Seismology-based early identification of dam-formation landquake events

Abstract:

Flooding resulting from the bursting of dams formed by landquake events such as rock avalanches, landslides and debris flows can lead to serious bank erosion and inundation of populated areas near rivers. Seismic waves can be generated by landquake events which can be described as time-dependent forces (unloading/reloading cycles) acting on the Earth. In this study, we conduct inversions of long-period (LP, period ≥ 20 sec) waveforms for different source mechanisms. Results show that single-force (SF) mechanism better explains the observed seismograms generated by landquake events. We then perform inversions for the landquake force histories (LFHs) of ten events, which provide quantitative characterization of the initiation, propagation and termination stages of the slope failures.
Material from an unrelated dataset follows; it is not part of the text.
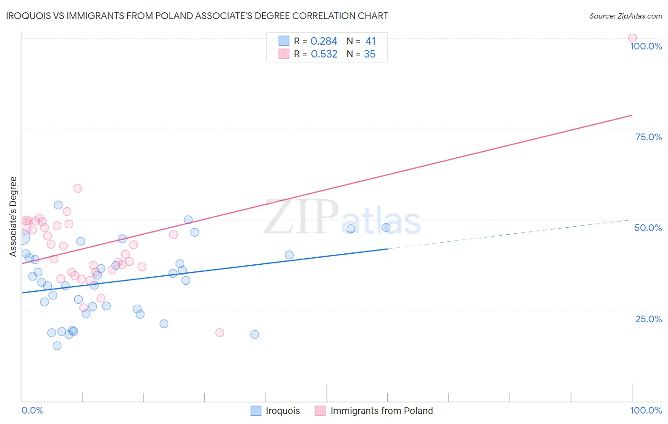Click the blue Iroquois legend swatch at bottom

coord(256,411)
When the results obtained from LP waveforms are analyzed together with high-frequency (HF, 1-3 Hz) seismic signals, we find a relatively strong late-arriving seismic phase (dubbed Dam-forming phase or D-phase) recorded clearly in the HF waveforms at the closest stations, which potentially marks the time when the collapsed masses sliding into river and perhaps even impacting the topographic barrier on the opposite bank. Consequently, our approach to analyzing the LP and HF waveforms developed in this study has a high potential for identifying five dam-forming landquake events (DFLEs) in near real-time using broadband seismic records, which can provide timely warnings of the impending floods to downstream residents.